Aley has a hot-summer Mediterranean climate, with warm and rain less summers, mild autumns and springs, and cool rainy winters. Snow can occasionally fall in colder years. The city is known in Lebanon for its often foggy weather.

Climate data for Aley
| Month | Jan | Feb | Mar | Apr | May | Jun | Jul | Aug | Sep | Oct | Nov | Dec | Year |
| Mean daily maximum °C (°F) | 14.8 (58.6) | 15.7 (60.3) | 17.7 (63.9) | 20.1 (68.2) | 23.2 (73.8) | 25.9 (78.6) | 27.8 (82.0) | 28.5 (83.3) | 27.2 (81.0) | 25.2 (77.4) | 21.1 (70.0) | 17.0 (62.6) | 22.0 (71.6) |
| Daily mean °C (°F) | 12.9 (55.2) | 14.0 (57.2) | 15.6 (60.1) | 17.4 (63.3) | 20.7 (69.3) | 23.5 (74.3) | 25.4 (77.7) | 26.2 (79.2) | 24.9 (76.8) | 23.2 (73.8) | 19.0 (66.2) | 15.2 (59.4) | 19.8 (67.6) |
| Mean daily minimum °C (°F) | 11.5 (52.7) | 10.7 (51.3) | 12.4 (54.3) | 15.0 (59.0) | 18.3 (64.9) | 21.3 (70.3) | 23.3 (73.9) | 24.3 (75.7) | 23.0 (73.4) | 21.0 (69.8) | 17.2 (63.0) | 13.6 (56.5) | 17.6 (63.7) |
| Average precipitation mm (inches) | 156.0 (6.14) | 143.0 (5.63) | 135.2 (5.32) | 87.1 (3.43) | 41.6 (1.64) | 0.4 (0.02) | 0.3 (0.01) | 0.4 (0.02) | 2.3 (0.09) | 46.8 (1.84) | 65.0 (2.56) | 128.7 (5.07) | 806.8 (31.76) |
| Average precipitation days (≥ 0.1 mm) | 12 | 11 | 11 | 7 | 4 | 1 | 0 | 0 | 1 | 4 | 5 | 10 | 66 |
Source: worldweatheronline

==Demographics==

In 2014, Druze made up 67.26% and Christians made up 28.65% of registered voters in Aley. 12.04% of registered voters were Greek Orthodox.

Aley is characterized by having a very wide variety of residents, representing all the Lebanese inclusively.
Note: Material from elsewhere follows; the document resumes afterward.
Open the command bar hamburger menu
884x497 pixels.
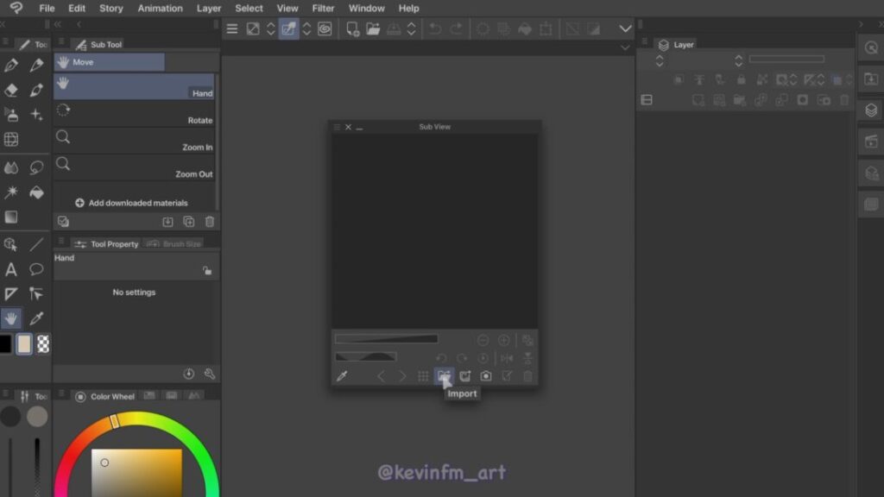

There are estimated to be 75,000 people living in the city of Aley.

The permanent residents of Aley are predominantly Druze people. It can be claimed to be the city with the largest Druze population in the World. While the metropolitan city of Aley is mostly made up of Druze with a large minority of Christians (~30%), the greater Aley area is predominantly Christian with towns like Kahale, Bsous, Bhamdoun and Souk El Gharb being mostly Christian.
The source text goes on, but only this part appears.